Break Out #1
Publisher: Dark Horse Comics
Writer: Zack Kaplan
Art: Wilton Santos
Colors: Jason Wordie
Letters: Jim Campbell
Last week’s Dark Horse release Break Out brings us to a planet Earth that is being passively invaded by weird flying cubes of unknown technology. This premise by itself bares a lot of potential but the added twist by the end of the chapter really hyped me up for what may come of this.
The chapter opens up with an evacuation routine taking place in a high school with narration from our protagonist, Liam, giving us tons of exposition about how the cubes just showed up one day and nobody can get inside. A key element of the cubes is: they kidnap young people at random. No one can tell when it’s coming and no one can stop it when it does. Liam’s brother, Tommy, was taken in one of these raids and now he’s made his life mission to get his brother back while everyone else, including their mother, seems to be hopeless about getting Tommy back.

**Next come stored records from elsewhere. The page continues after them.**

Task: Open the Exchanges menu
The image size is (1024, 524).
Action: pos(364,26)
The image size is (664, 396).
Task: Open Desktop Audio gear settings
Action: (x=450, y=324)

Zack Kaplan wrote the script for this number one quite decently. I’m not fond of the exposition bomb that was dropped on the first few pages, but Kaplan padded it with a diegetic event in universe so it wasn’t so bad. Afterwards, however, the pace picks up nicely. We’re presented with Liam’s difficulties in dealing with his brother’s abduction as well as his resolve in reverting it. And this is where the story hooked me beautifully. Kaplan all of sudden turns this, honestly pretty glum story, into an engaging heist comic! I was surprised but there were signs before the “putting a crew together” montage came up.
Artwork is handled by Wilton Santos and is easily a highlight. Not only is his style very clean and polished but his character designs are quite unique. Crucial when you’re making a comic about real people and not supers in tights. Santos also paced the crew montage between the panels. It has that whole back and forth in between each recruit and it’s pretty damn cool. Unlike anything I’ve seen in a comic before.
Santos’ lines are wonderfully complemented by Jason Wordie’s colors. As usual, I first noticed the lighting and how well realistic/stylized it seemed. It’s a cool realistic approach, nothing much to it. But then I noticed the use of proper palettes in the storytelling. This gave the comic much more life and personality. The best example of this is the sequence where Liam remembers his little brother and these memories are, inevitably, intertwined with memories of the night of Tommy’s kidnapping in violent red.
Lettering by Jim Campbell does its job in a sense that it stays under the radar. Regular dialogue and a mild difference to voices coming from electronic devices. This issue is mostly just dialog with little action and there isn’t much space for sound effects either so I’m looking forward to seeing what Campbell can do with the premise.
This feels like a comic crafted by a group of people that loves the medium and has a lot to learn. Break Out is off to a nice start and some elements should get polished as it progresses. Definitely check this one out if you’re a sci-fi fan as well as a heist fan.
Break Out #1
This feels like a comic crafted by a group of people that loves the medium and has a lot to learn. Break Out is off to a nice start and some elements should get polished as it progresses. Definitely check this one out if you're a sci-fi fan as well as a heist fan.